*** Data excerpts

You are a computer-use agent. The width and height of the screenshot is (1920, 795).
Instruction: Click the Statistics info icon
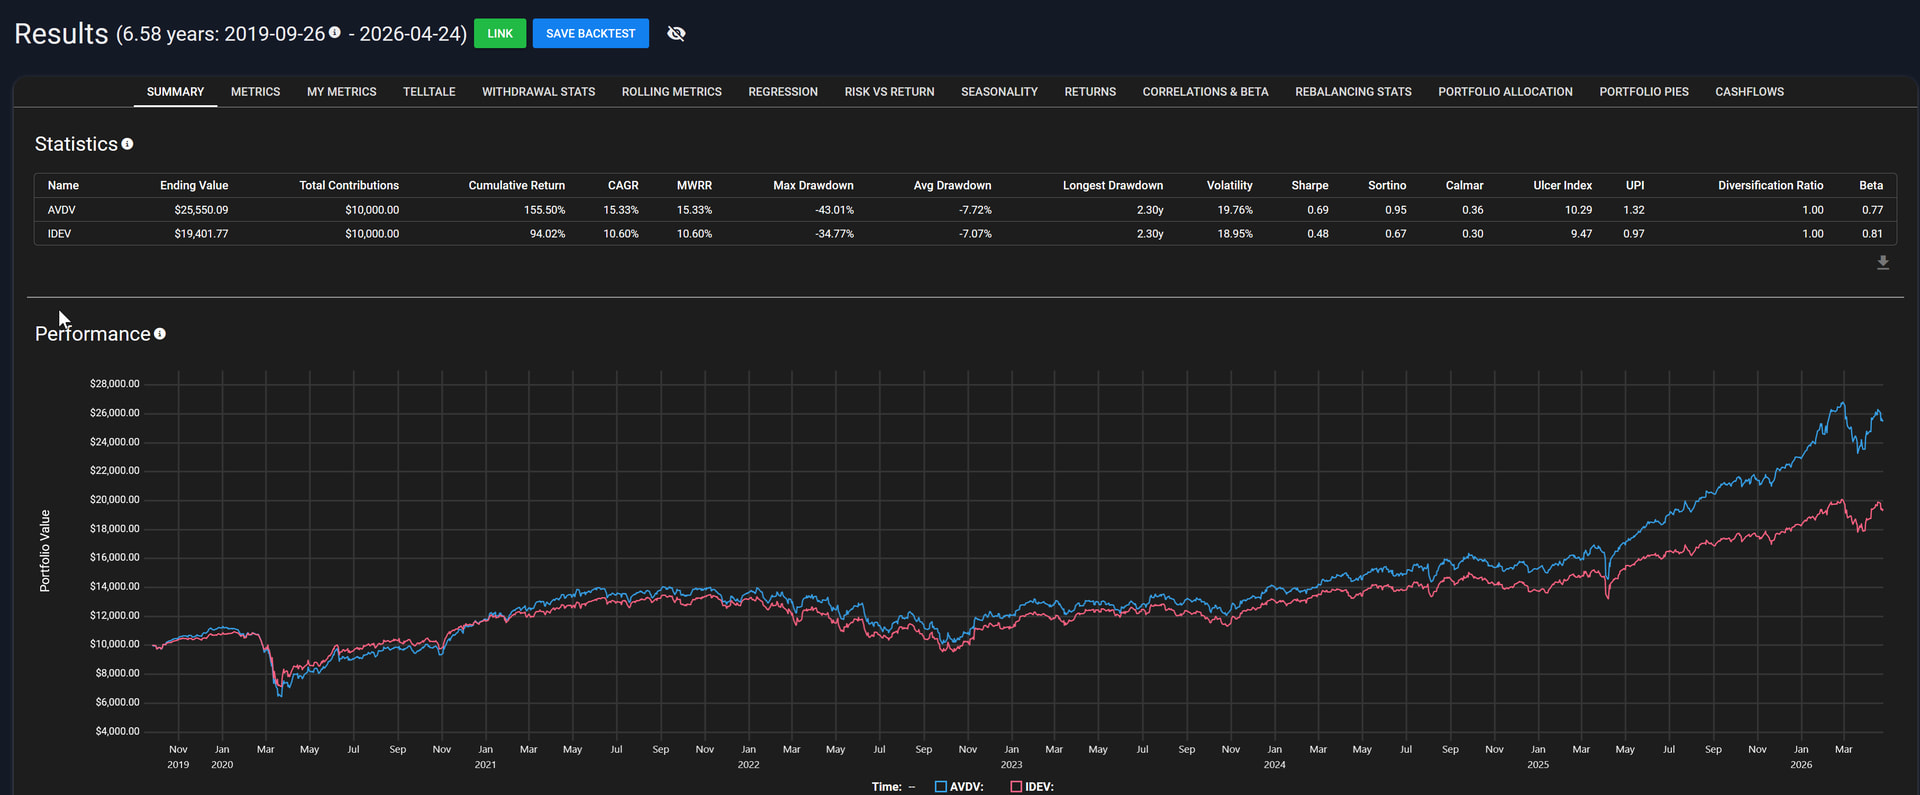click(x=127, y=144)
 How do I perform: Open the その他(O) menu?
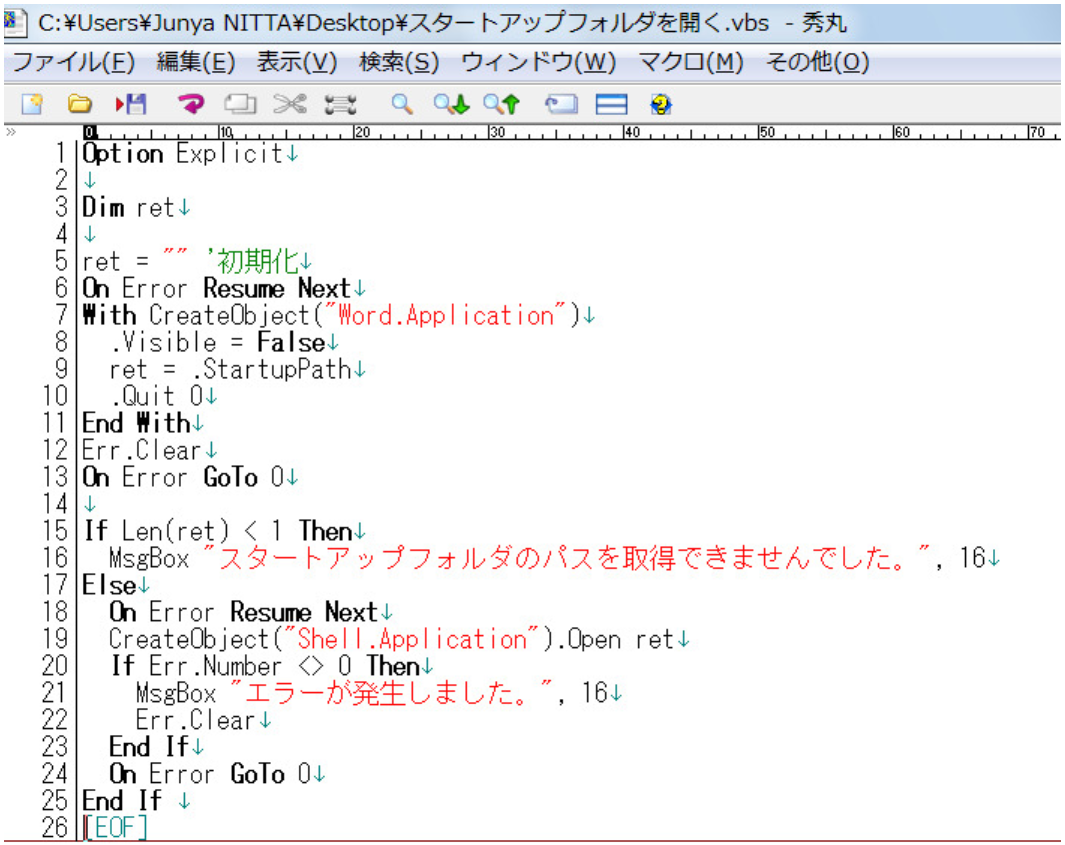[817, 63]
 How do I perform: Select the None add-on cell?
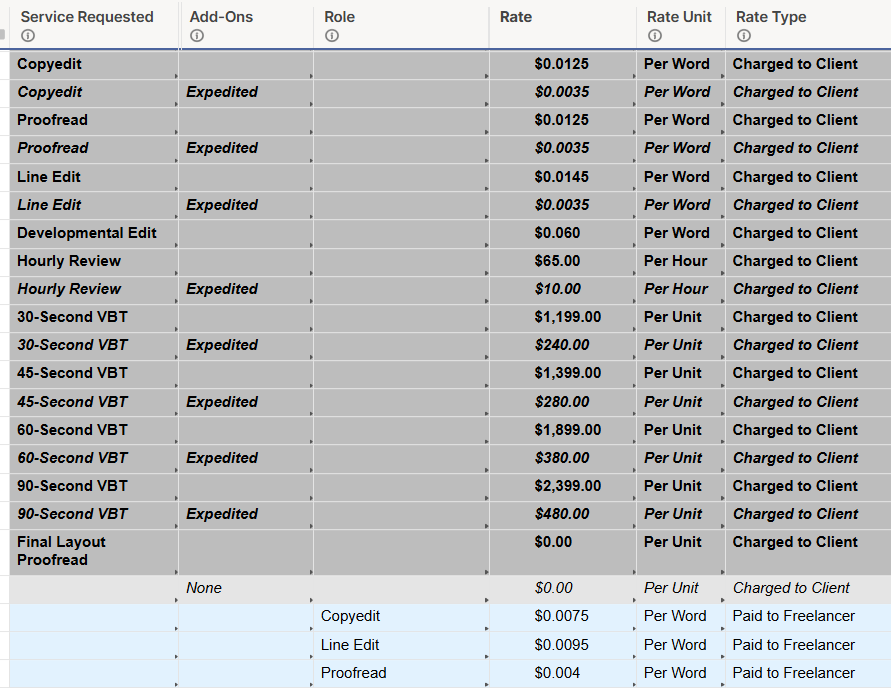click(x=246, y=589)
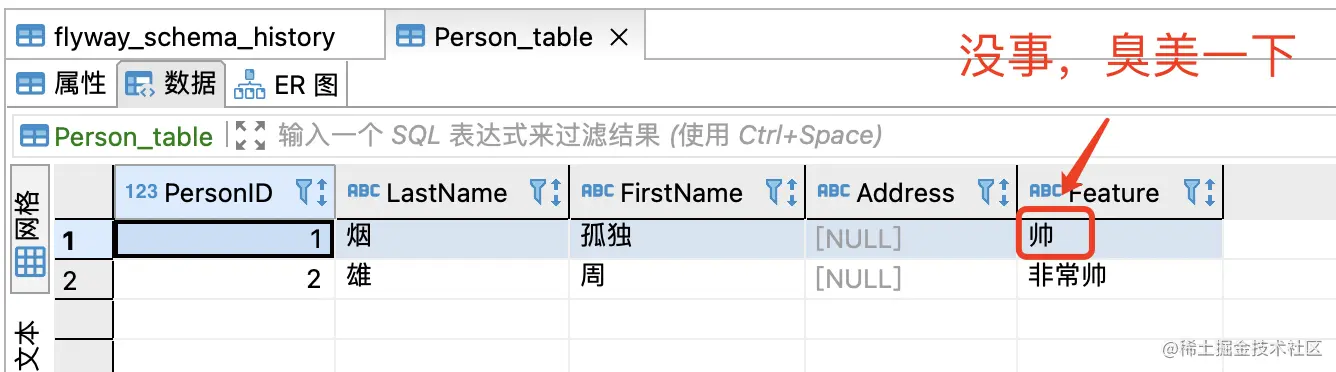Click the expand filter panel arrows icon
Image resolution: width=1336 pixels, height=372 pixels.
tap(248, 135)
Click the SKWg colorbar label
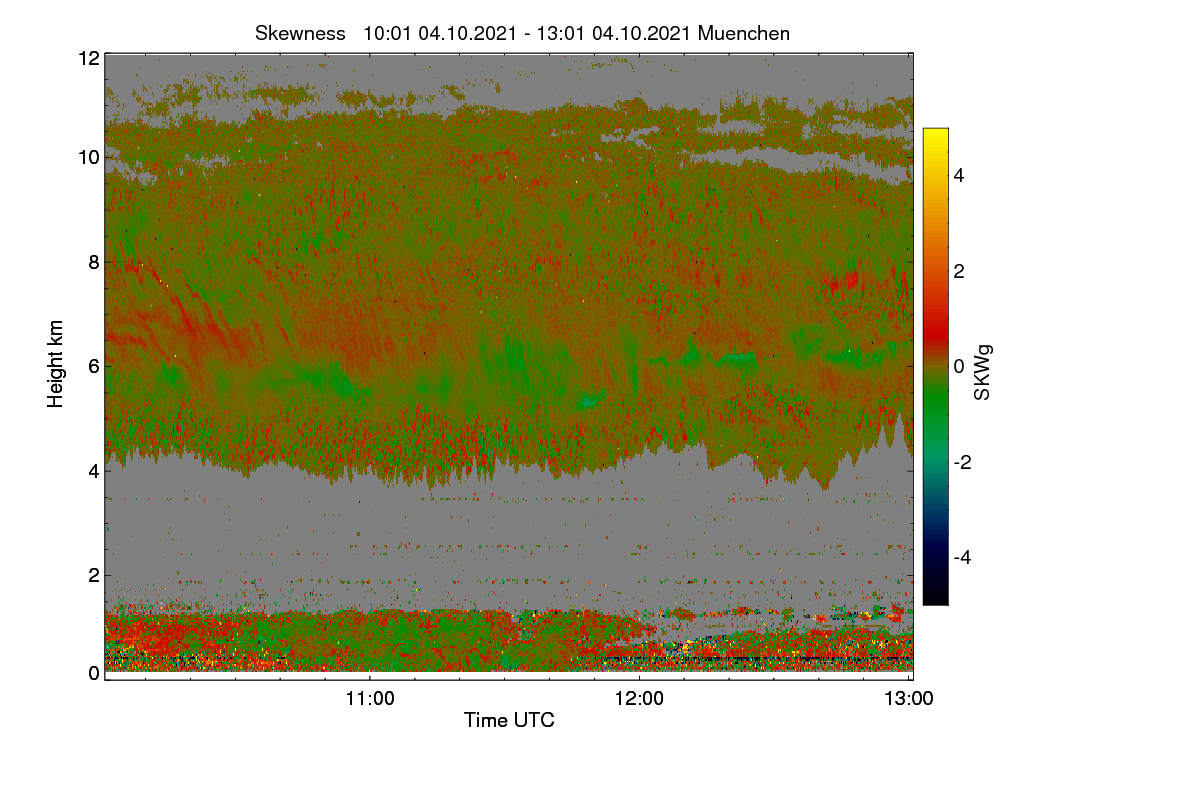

******

• **Short task**:
Copy all of the lines above word for word, leaving out the pictures.

• **The completed task**:
You are a computer-use agent. The width and height of the screenshot is (1920, 795).
Instruction: Click the Statistics info icon
click(x=127, y=144)
 How do I perform: Open the その他(O) menu?
[817, 63]
 How do I perform: Select the None add-on cell?
click(x=246, y=589)
Click the expand filter panel arrows icon
Image resolution: width=1336 pixels, height=372 pixels.
tap(248, 135)
Click the SKWg colorbar label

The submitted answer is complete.